4 Future developments
4.1 Getting OWL into the mainstream
We are highly dependent on OWL as part of the ontology development cycle in GO. Axiomatization using equivalence and disjointness axioms are crucial for automating classification and quality control. However, OWL axioms currently play less of a role once the ontology is deployed and used. There are large numbers of highly sophisticated analysis tools that incorporate the GO - most of these just treat the ontology as a simple DAG (in fact a considerable number of tools drop even this limited axiomatization, and just use the GO as a flat list of terms). We believe there is a missed opportunity here.
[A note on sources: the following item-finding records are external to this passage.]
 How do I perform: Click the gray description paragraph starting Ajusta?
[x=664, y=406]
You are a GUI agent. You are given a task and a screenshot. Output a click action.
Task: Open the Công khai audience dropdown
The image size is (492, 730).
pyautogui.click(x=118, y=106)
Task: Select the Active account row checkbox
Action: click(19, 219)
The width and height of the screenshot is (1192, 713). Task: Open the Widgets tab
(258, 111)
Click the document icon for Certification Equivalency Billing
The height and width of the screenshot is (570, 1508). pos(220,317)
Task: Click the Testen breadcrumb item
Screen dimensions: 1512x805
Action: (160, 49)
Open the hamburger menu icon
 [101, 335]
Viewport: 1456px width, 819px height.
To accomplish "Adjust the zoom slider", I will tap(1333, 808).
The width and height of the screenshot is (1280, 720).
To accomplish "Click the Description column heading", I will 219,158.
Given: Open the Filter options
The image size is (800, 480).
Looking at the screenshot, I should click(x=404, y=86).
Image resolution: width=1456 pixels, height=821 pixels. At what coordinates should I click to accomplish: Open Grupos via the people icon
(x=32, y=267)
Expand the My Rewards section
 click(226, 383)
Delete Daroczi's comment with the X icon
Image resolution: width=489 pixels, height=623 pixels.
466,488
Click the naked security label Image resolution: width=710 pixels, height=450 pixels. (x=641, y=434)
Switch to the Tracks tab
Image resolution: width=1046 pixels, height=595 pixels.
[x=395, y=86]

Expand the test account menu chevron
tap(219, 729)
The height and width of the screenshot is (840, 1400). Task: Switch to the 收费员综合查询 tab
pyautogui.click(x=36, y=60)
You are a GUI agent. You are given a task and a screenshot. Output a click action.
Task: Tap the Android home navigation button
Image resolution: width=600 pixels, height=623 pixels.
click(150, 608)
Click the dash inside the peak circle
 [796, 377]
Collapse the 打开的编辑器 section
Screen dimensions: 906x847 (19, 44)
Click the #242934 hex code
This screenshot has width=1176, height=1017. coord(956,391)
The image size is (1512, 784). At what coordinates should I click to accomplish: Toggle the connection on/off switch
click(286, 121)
Some of this may be in part due to the high barrier of entry for using OWL (e.g. lack of native API in languages frequently used by bioinformaticians, such as Python). This may also represent an research opportunity for algorithms that combine the types of statistical and probabilistic reasoning common in biology with powerful deductive reasoning offered by description logics.
4.2 Rise of the ABox
Most of the detailed axiomatization in the GO represents the low hanging fruit, such as equivalence axioms for compositional concepts. Other aspects of biology are more resistant to axiomatization - for example, multi-step pathways or complex cellular processes such as apoptosis. The tree-model property of TBoxes makes it impossible to faithfully encode multiply connected mechanistic processes. The existence of high degrees of variability and exceptions across different species presents challenges for a monotonic logical encoding.
One approach we are exploring here is to utilize the ABox to represent “prototypical” biological processes. We have developed a web-based graphical ABox editor called Noctua12 for exploration of this paradigm. Whilst the use of an ABox to represent knowledge lessens the power of our model for deductive inferences, it represents an opportunity for exploration of other models of inference that may be more appropriate for biological systems.
5 Conclusions
The OWL language and tools have benefited the GO tremendously, particularly the ontology development cycle and the validation of data about genes. At this time, GO primarily uses a subset of OWL that is supported by Elk, providing us the benefits of fast reasoning. In general, like many biological ontologies, the GO is not in need of esoteric extensions to OWL, but would benefit substantially from the creation of new tools and the hardening of existing tools, particularly related to release management.